- [What is being asked]: Your answer must consist of exactly the lines below, starting with the line with "Click the 14" and going on through the line with "Given: Open the Need tab", and nothing else.
● ● ● ● ● ● ●
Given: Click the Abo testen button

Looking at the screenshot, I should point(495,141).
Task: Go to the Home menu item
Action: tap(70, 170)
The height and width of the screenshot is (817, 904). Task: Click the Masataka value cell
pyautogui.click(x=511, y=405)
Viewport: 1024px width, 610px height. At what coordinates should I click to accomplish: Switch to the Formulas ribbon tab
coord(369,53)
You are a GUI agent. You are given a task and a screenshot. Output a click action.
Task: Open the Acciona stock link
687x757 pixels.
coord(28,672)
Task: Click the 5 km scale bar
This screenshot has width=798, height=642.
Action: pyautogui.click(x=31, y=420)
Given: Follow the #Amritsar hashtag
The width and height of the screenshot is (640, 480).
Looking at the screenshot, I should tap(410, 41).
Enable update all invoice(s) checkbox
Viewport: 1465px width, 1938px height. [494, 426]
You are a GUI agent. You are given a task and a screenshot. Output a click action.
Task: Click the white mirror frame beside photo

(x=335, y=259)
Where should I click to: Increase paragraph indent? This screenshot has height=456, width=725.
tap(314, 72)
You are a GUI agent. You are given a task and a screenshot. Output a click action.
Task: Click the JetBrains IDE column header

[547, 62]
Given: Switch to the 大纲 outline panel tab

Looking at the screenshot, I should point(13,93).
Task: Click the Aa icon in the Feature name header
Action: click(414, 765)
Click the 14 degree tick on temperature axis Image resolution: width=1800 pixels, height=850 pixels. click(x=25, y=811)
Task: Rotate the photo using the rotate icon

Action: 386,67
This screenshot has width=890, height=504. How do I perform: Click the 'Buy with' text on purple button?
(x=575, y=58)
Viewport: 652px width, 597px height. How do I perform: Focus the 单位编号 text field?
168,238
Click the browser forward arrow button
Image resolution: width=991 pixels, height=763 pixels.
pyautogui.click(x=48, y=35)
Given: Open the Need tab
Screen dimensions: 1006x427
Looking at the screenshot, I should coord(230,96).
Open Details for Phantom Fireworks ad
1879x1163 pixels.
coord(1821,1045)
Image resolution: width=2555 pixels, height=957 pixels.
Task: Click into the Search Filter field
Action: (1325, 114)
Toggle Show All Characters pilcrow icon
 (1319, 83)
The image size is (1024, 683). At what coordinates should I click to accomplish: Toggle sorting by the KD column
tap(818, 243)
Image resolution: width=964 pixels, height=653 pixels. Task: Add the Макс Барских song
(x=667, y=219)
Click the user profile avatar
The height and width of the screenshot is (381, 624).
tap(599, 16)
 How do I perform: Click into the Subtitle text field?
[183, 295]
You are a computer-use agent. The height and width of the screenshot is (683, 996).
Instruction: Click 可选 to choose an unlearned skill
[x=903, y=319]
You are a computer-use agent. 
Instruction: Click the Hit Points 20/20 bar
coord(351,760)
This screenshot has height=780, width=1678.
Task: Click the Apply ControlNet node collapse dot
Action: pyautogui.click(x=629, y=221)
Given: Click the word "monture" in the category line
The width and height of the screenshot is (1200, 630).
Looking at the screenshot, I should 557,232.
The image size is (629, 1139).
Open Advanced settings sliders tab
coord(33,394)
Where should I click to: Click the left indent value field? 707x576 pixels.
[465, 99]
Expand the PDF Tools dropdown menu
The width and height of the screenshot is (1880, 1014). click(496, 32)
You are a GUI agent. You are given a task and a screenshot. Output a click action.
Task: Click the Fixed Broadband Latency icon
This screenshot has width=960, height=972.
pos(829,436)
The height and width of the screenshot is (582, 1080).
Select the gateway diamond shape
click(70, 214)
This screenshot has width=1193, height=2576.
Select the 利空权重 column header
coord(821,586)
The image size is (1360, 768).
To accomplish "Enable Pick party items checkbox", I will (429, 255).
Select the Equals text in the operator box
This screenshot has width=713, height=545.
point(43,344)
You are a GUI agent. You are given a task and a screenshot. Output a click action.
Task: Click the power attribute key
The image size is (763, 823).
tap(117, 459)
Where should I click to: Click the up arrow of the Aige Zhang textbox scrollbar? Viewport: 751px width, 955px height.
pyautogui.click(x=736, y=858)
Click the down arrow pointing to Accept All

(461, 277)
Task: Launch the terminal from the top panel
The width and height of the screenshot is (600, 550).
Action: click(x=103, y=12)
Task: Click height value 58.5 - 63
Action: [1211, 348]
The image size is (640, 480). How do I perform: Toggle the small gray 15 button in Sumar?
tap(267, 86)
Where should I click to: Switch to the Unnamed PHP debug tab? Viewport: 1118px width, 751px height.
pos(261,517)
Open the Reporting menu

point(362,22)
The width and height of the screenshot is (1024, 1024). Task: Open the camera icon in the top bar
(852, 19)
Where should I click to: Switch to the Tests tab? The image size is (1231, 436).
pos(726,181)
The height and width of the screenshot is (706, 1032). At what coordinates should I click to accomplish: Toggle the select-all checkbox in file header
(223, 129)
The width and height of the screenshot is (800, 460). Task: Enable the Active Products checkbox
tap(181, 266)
● ● ● ● ● ● ●
- [Answer space]:
Click the 14 degree tick on temperature axis Image resolution: width=1800 pixels, height=850 pixels. click(x=25, y=811)
Task: Rotate the photo using the rotate icon

Action: 386,67
This screenshot has width=890, height=504. How do I perform: Click the 'Buy with' text on purple button?
(x=575, y=58)
Viewport: 652px width, 597px height. How do I perform: Focus the 单位编号 text field?
168,238
Click the browser forward arrow button
Image resolution: width=991 pixels, height=763 pixels.
pyautogui.click(x=48, y=35)
Given: Open the Need tab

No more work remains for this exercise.